§ **Problem details**
Any picture in the range stays out of the copy; retype exactly the lines from the one with "Task: Collapse the Zeitraum section arrow" to the end of the listing.

/---

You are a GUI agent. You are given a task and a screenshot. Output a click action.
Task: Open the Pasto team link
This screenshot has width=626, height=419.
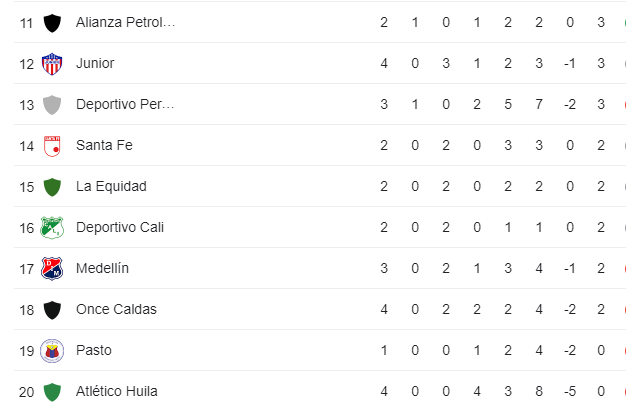(94, 351)
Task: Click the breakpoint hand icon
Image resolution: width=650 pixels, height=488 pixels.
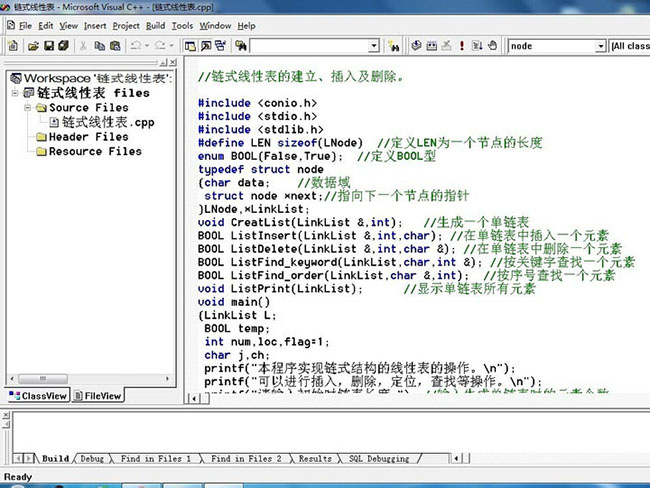Action: click(491, 46)
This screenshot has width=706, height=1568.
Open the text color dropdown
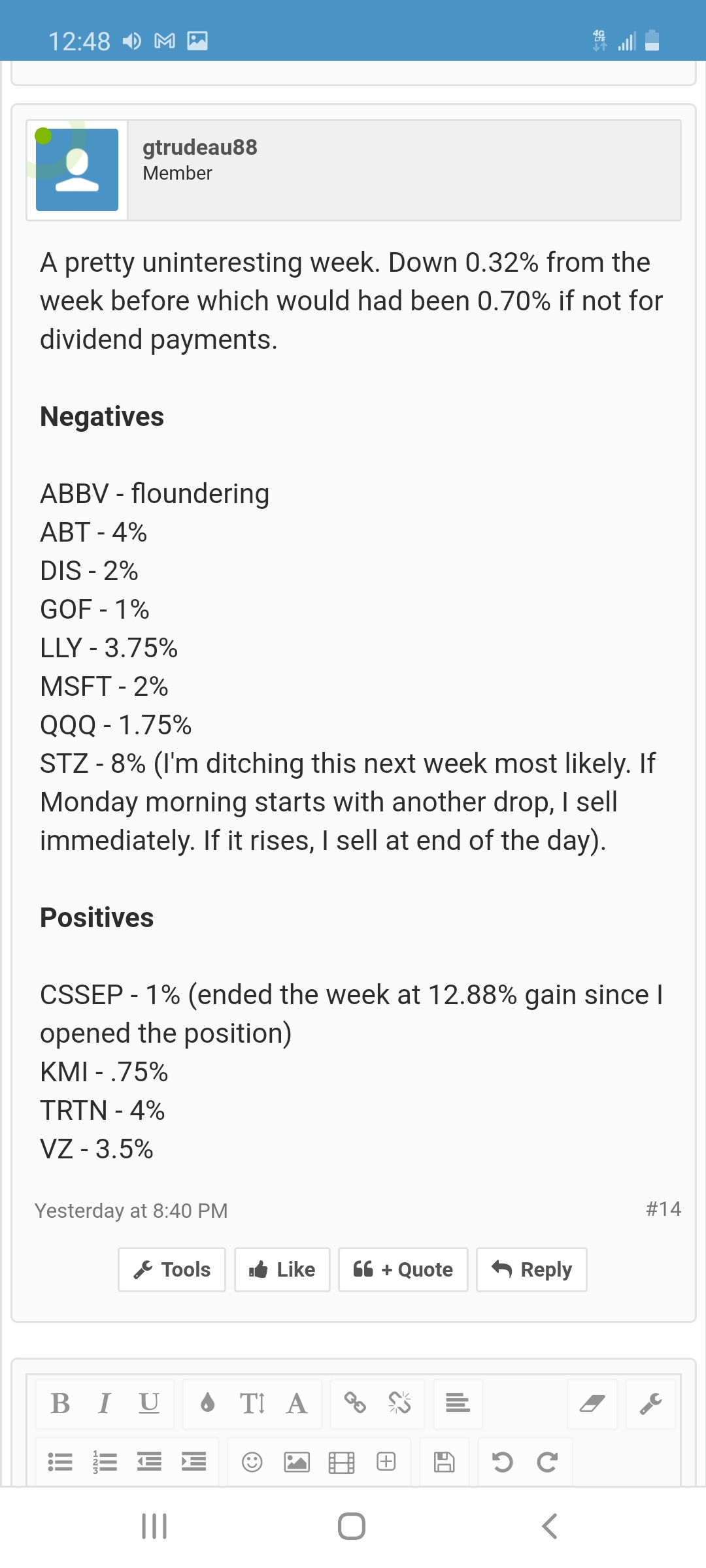point(208,1403)
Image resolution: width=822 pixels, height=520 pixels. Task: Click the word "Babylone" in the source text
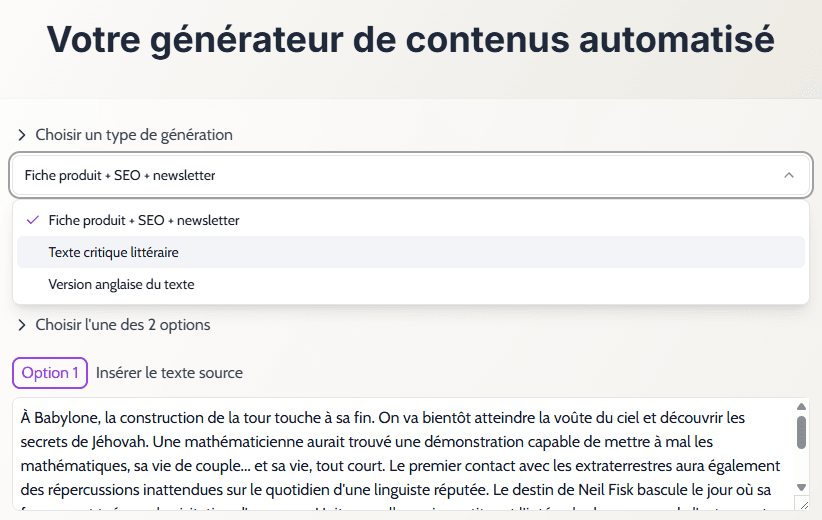pyautogui.click(x=67, y=417)

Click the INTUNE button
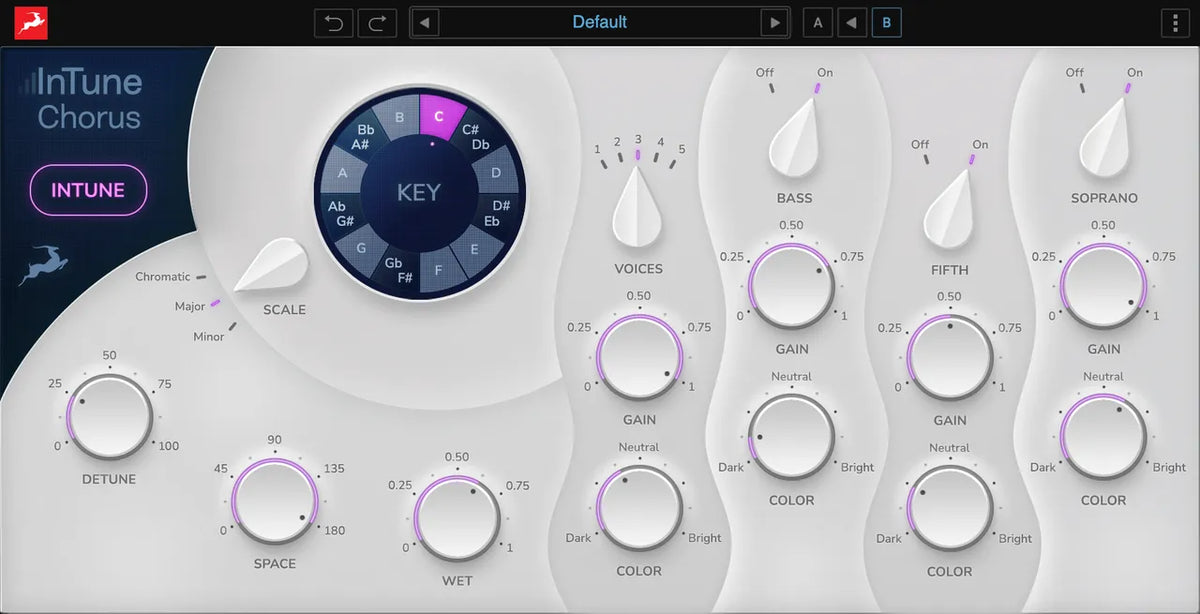88,190
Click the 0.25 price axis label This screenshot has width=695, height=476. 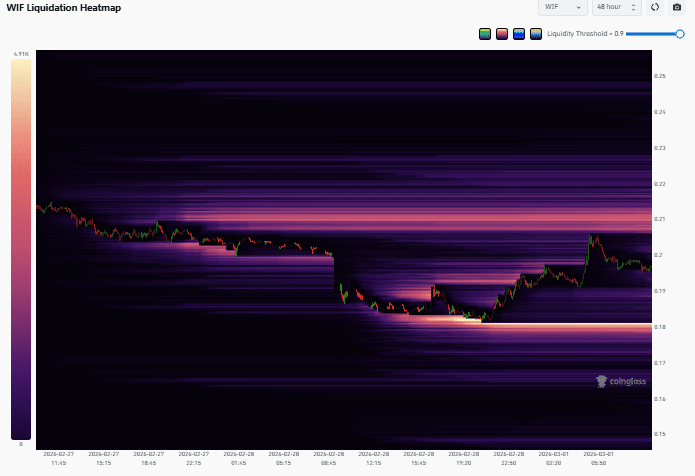pyautogui.click(x=660, y=76)
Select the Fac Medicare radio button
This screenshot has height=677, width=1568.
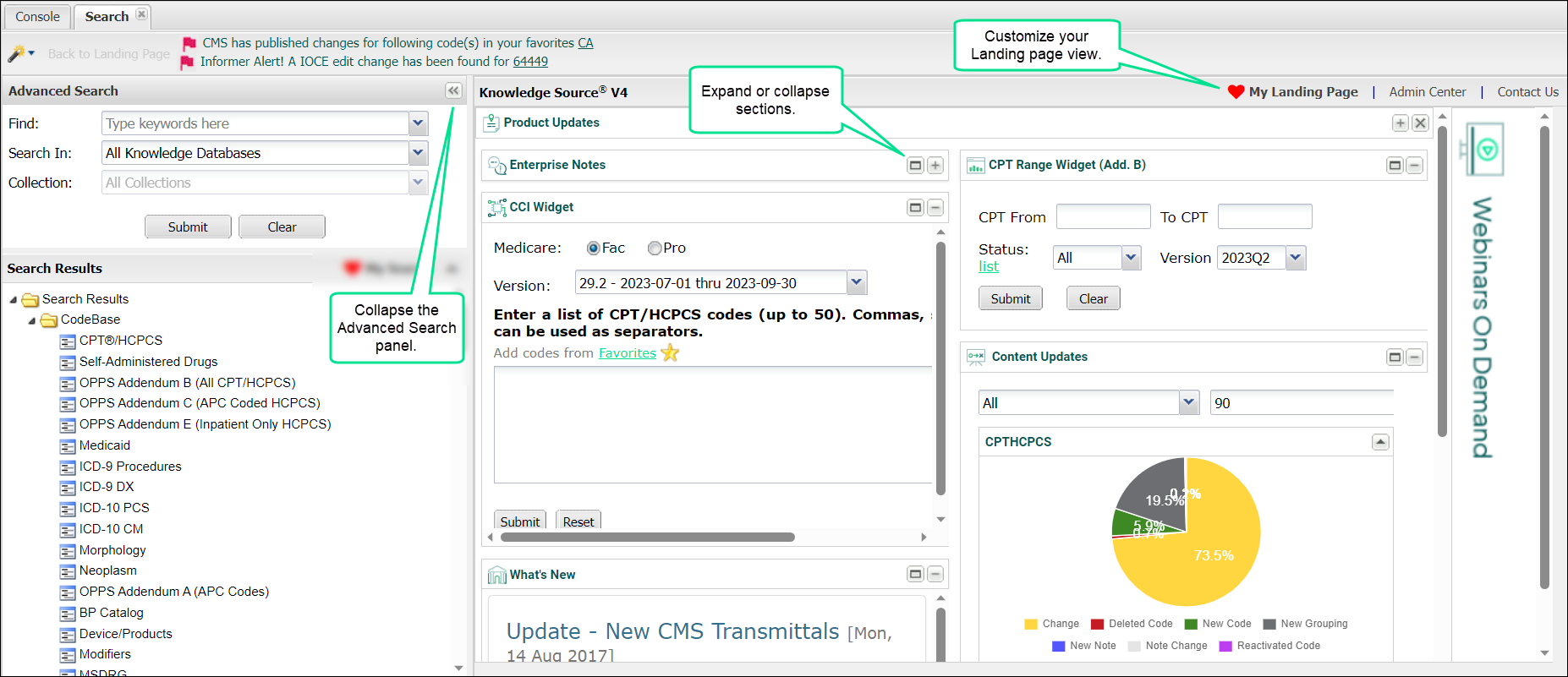(593, 248)
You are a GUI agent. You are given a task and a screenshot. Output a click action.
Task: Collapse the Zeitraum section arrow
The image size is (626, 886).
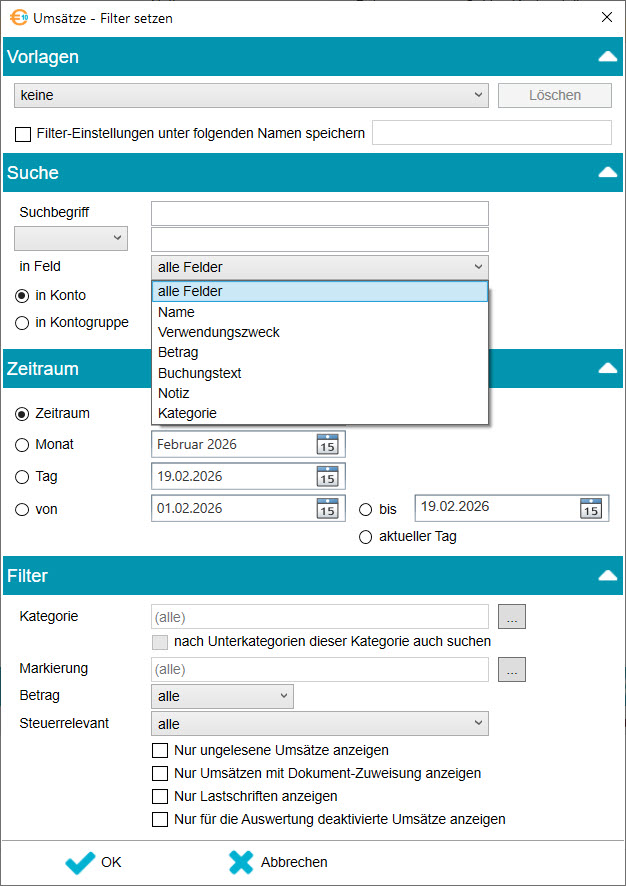(606, 369)
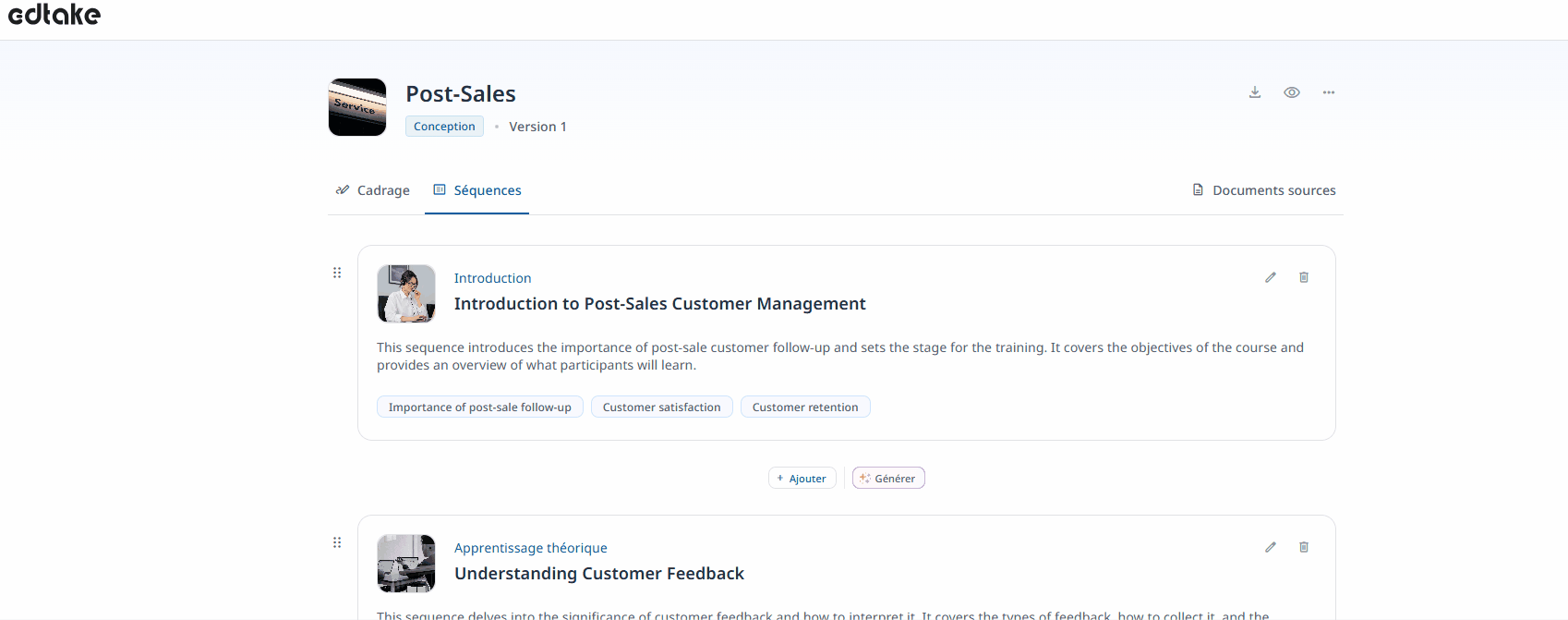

\---

§ **Expected answer**
Task: Collapse the Zeitraum section arrow
The image size is (626, 886).
(606, 369)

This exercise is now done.